“Nossa competitividade está ameaçada e corremos o risco de ficar para trás”, disse o premier dinamarquês
O inimigo principal da Europa “é a Rússia”. O premier dinamarquês disse isso Coloca Frederiksen, Em uma entrevista ao jornal “Financial Times”, alertando que o aumento dos custos de defesa anti-drones e o cibernético não será suficiente. “A guerra híbrida serve para ameaçar, dividir, desestabilizar: um dia drones, no dia seguinte aos ataques cibernéticos e depois sabotações. Não terminará apenas com o fortalecimento das habilidades”, explicou o primeiro ministro.
“Devemos olhar para a guerra na Ucrânia, não de uma perspectiva dos Estados -Membros individuais, mas da União Européia”, tem Frederiksen na cúpula informal do Conselho Europeu em Copenhague. O primeiro -ministro observou como testemunhar a “guerra híbrida russa”, com ameaças relativas a diferentes países de uma maneira diferente, mas isso deve ser enfrentado juntos pela UE.

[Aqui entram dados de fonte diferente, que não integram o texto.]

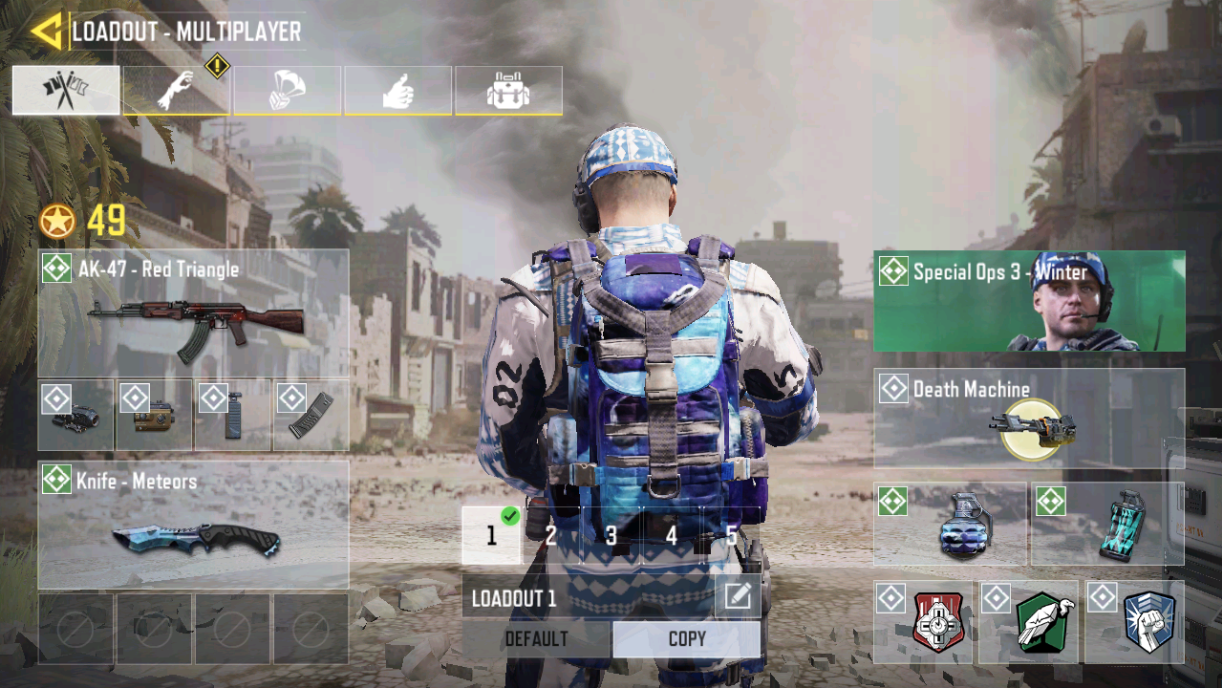Image resolution: width=1222 pixels, height=688 pixels.
Task: Copy the current loadout
Action: point(687,639)
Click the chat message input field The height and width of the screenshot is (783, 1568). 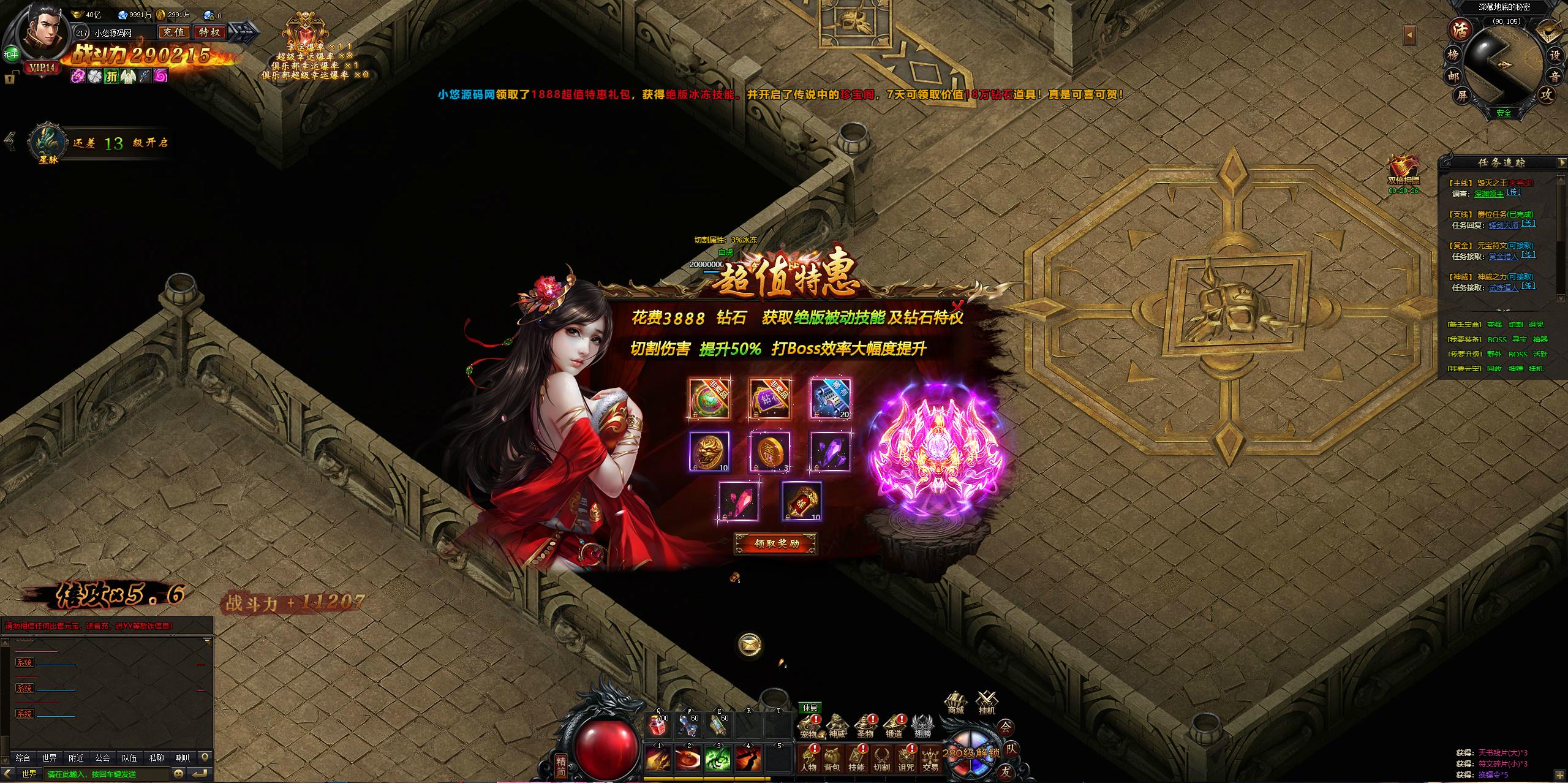click(x=107, y=774)
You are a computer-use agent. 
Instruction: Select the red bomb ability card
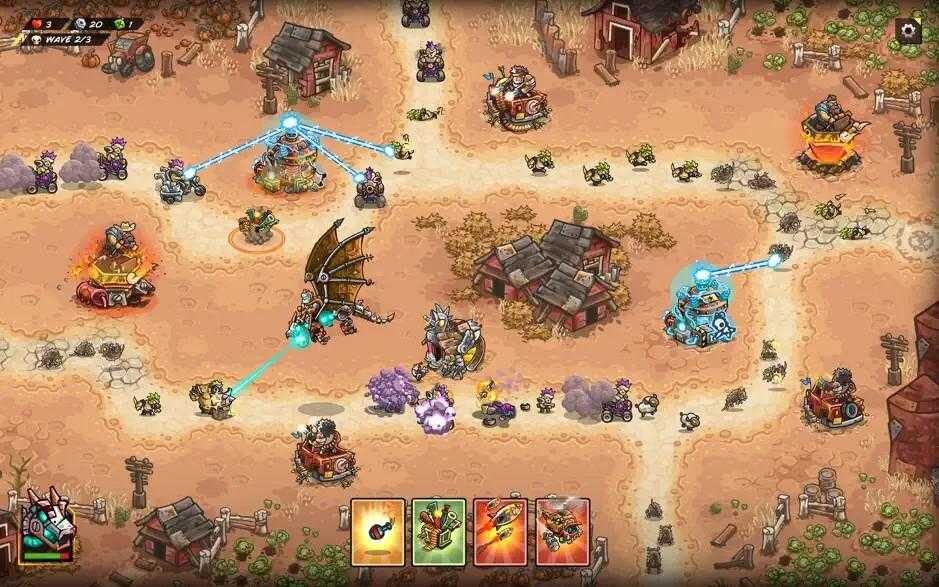click(378, 532)
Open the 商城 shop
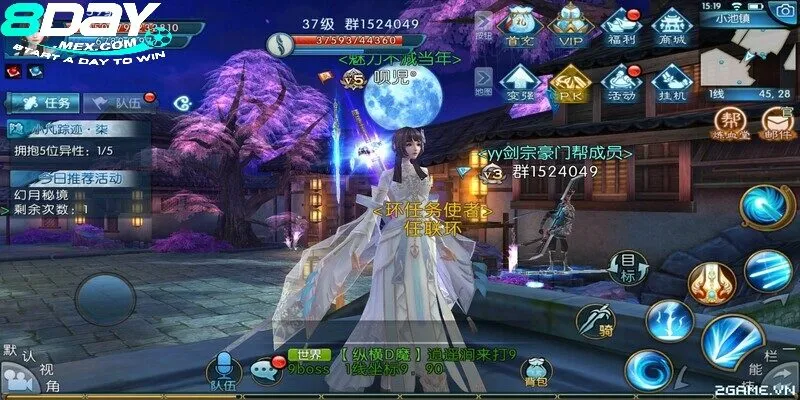This screenshot has width=800, height=400. pos(672,25)
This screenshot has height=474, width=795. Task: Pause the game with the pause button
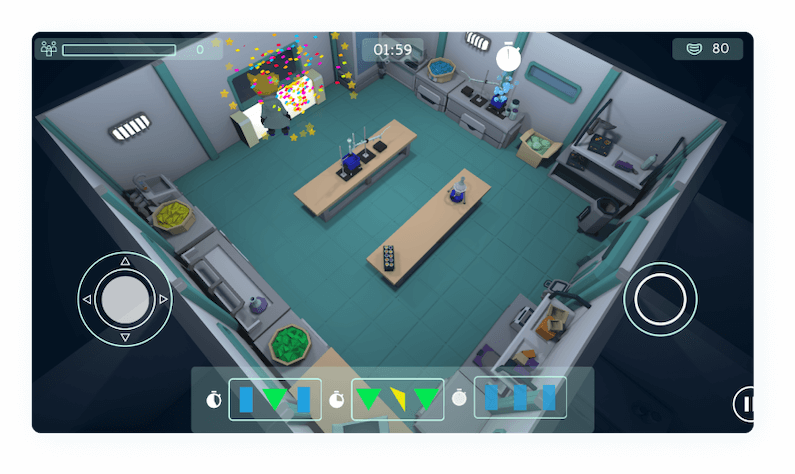click(x=745, y=405)
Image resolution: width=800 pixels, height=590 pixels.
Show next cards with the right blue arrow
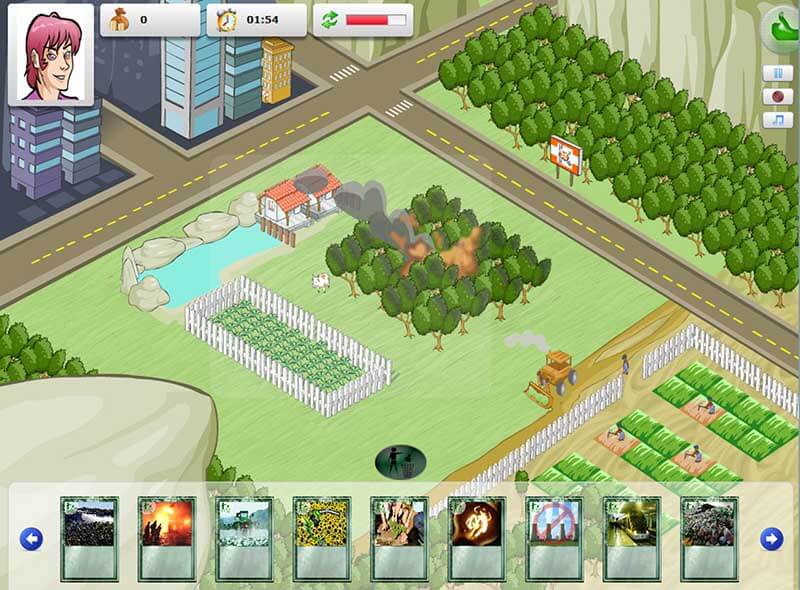pos(771,539)
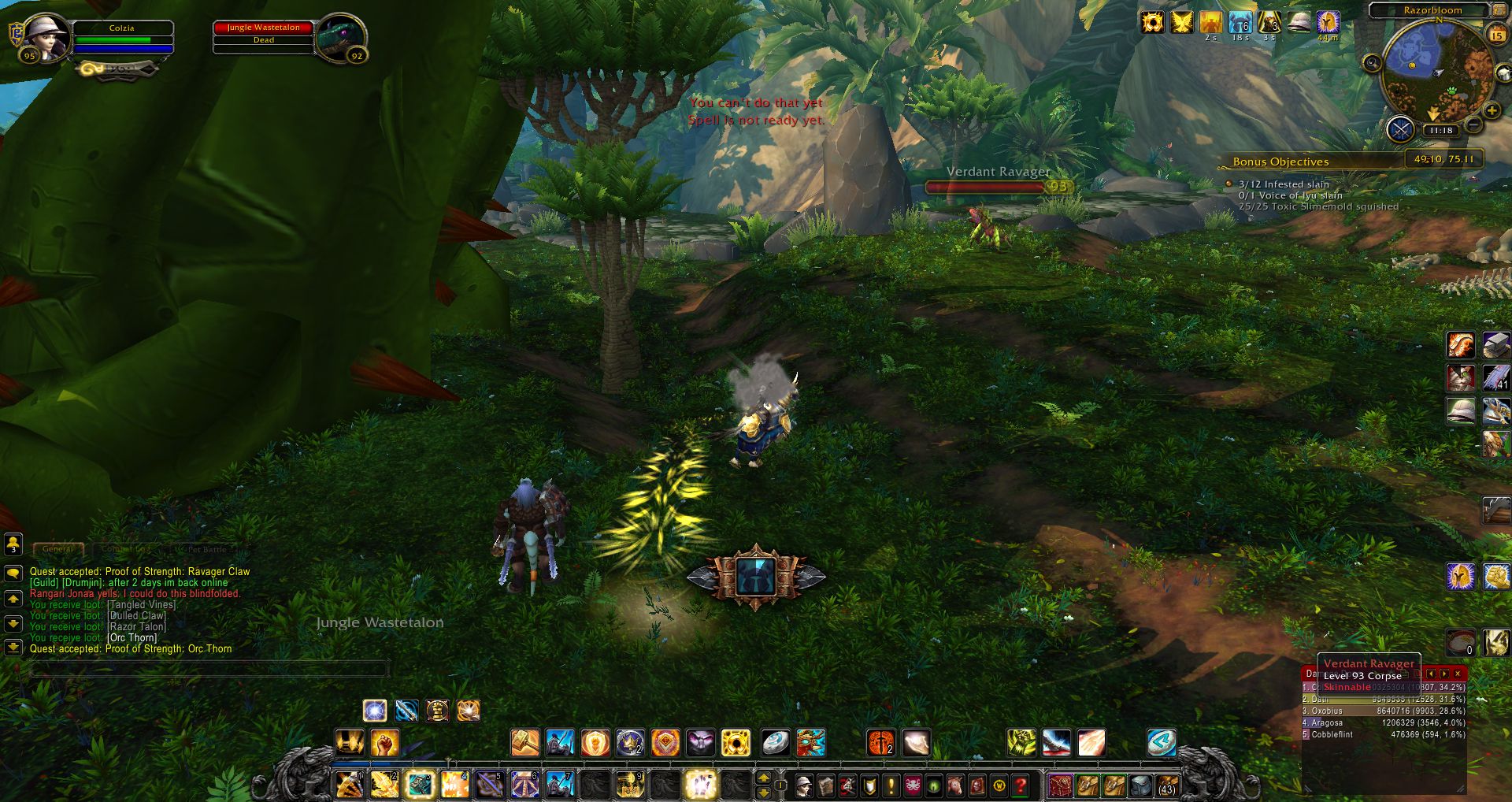
Task: Open the crossed-swords garrison button
Action: pyautogui.click(x=1400, y=129)
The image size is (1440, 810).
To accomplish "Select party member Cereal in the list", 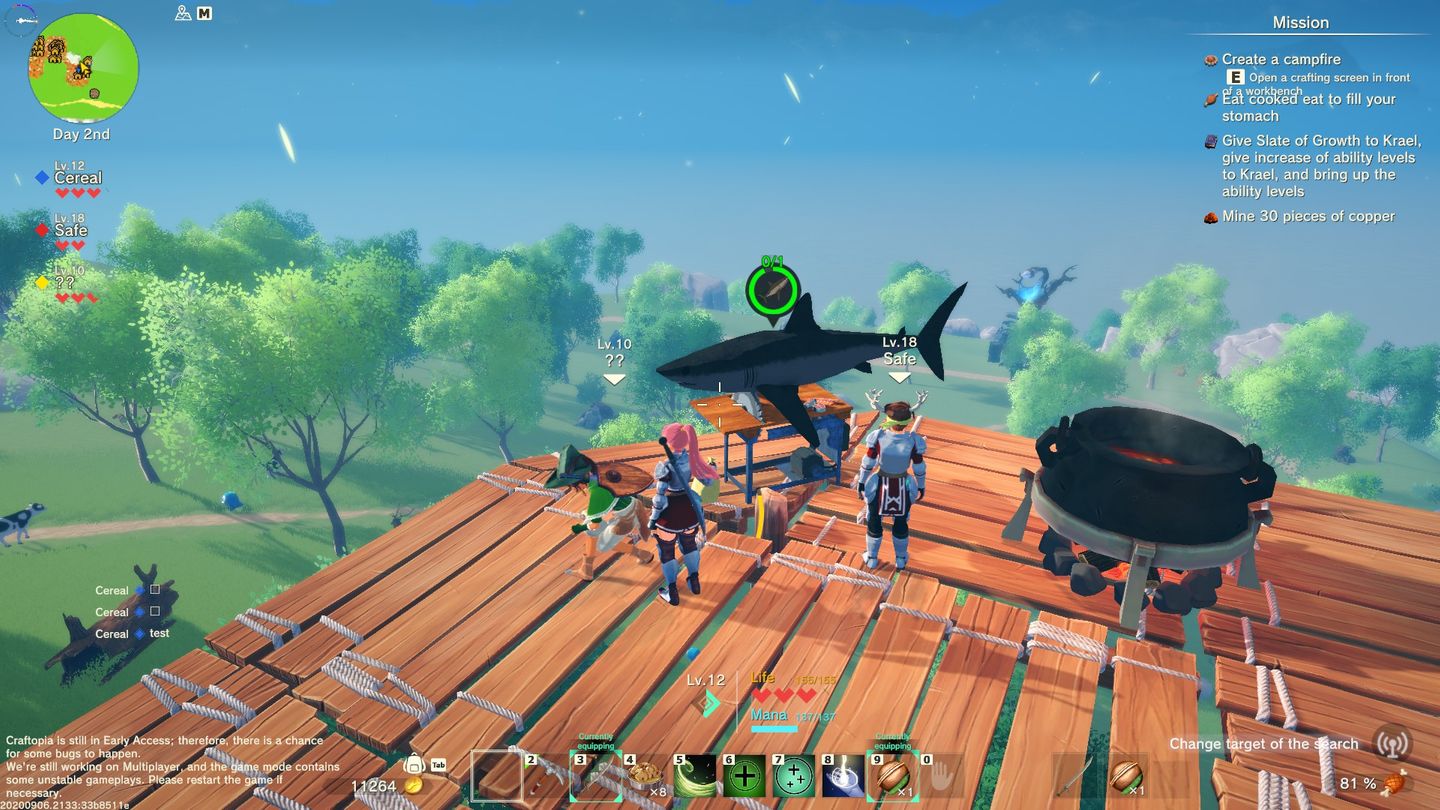I will pyautogui.click(x=77, y=178).
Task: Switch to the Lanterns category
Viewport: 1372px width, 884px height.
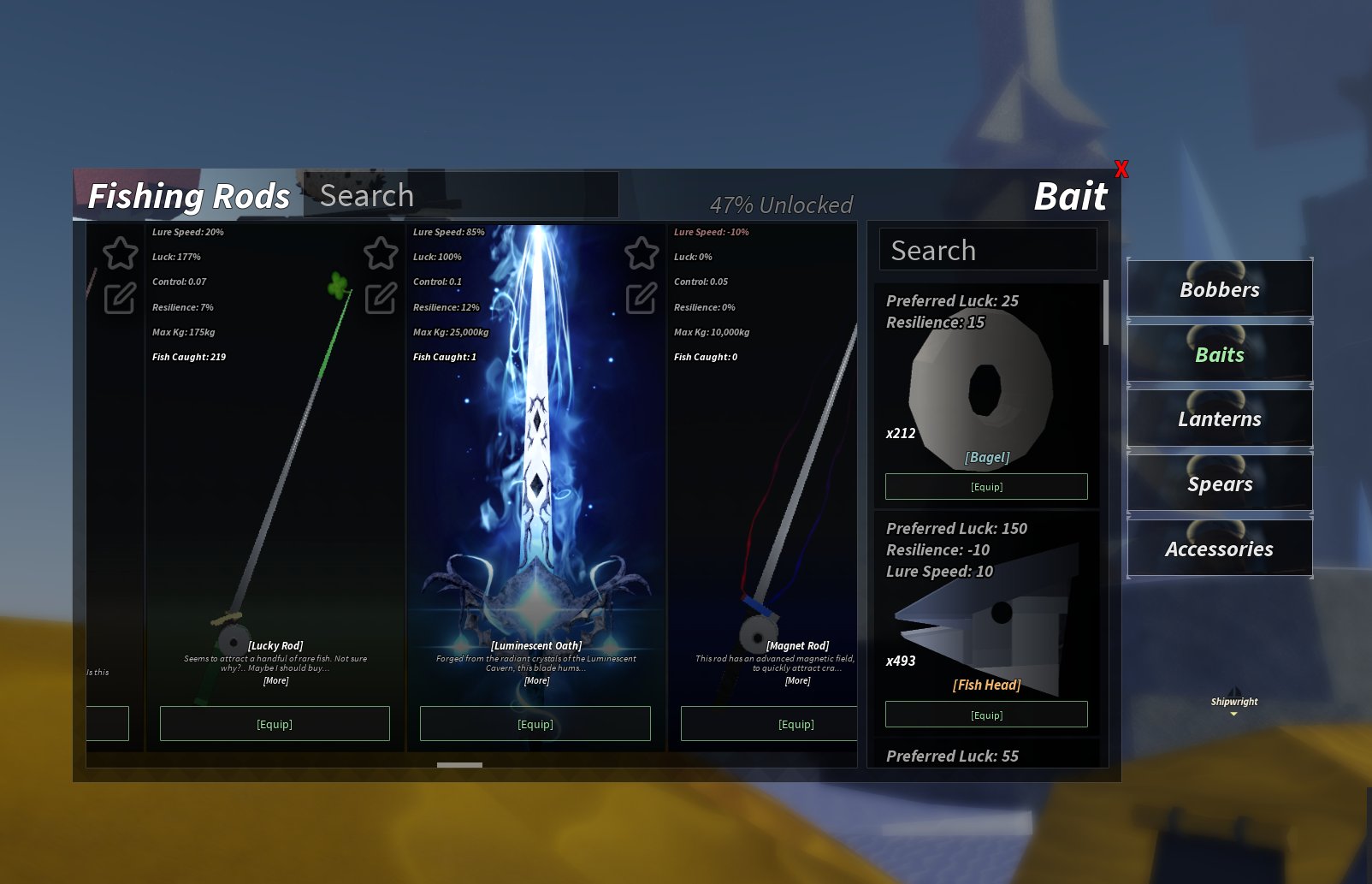Action: click(x=1220, y=419)
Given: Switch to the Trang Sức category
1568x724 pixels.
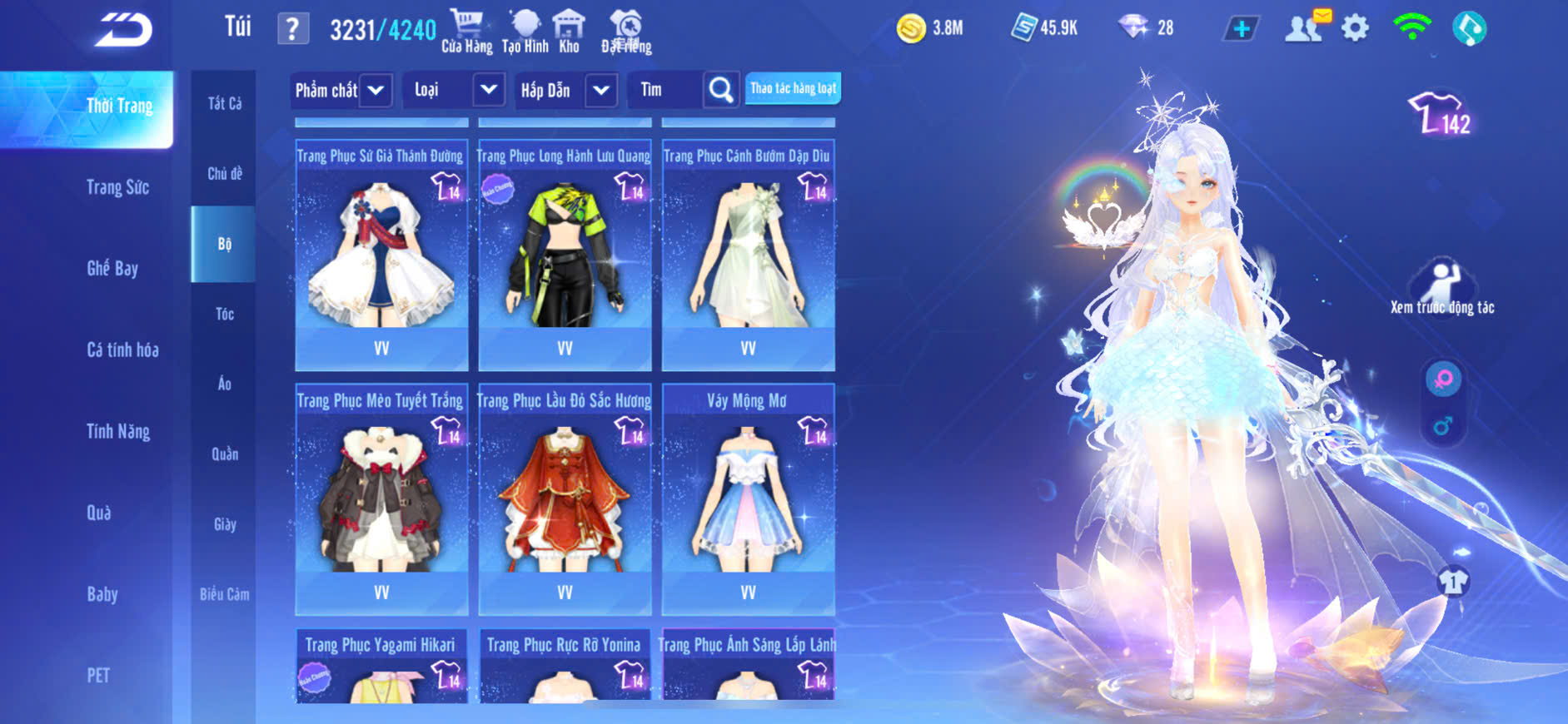Looking at the screenshot, I should click(x=117, y=187).
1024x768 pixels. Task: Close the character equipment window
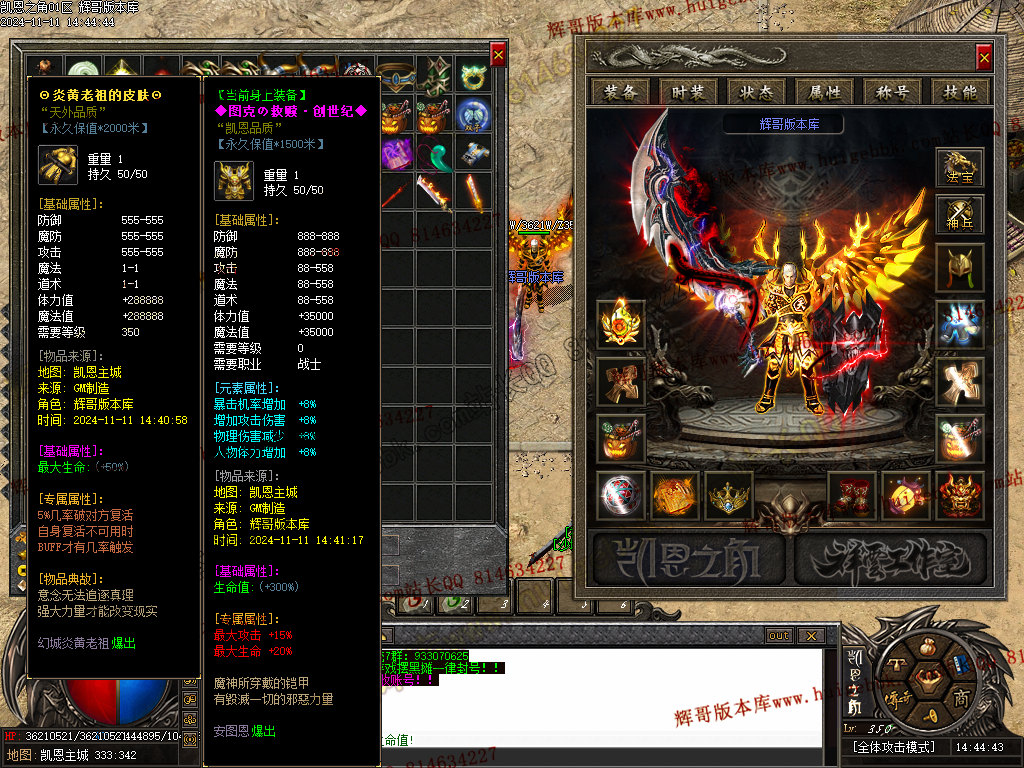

Para o premier dinamarquês, a missão de dar forma a uma União Europeia que pode competir globalmente e se defender é “prioridade”. “Nossa competitividade está ameaçada e corremos o risco de ficar para trás”, observou Coldiksen. No nível de segurança “somos confrontados com os maiores desafios desde o final da Segunda Guerra Mundial”, observou o primeiro ministro, esperando que as reuniões de Copenhague nos dias de hoje tenham a oportunidade de discutir “segurança, defesa, dissuasão, também de drones e imigração”. O de usar ativos russos congelados para a Ucrânia “é uma boa idéia”, mas alguns pontos serão explorados em termos de nível legal, concluiu ele.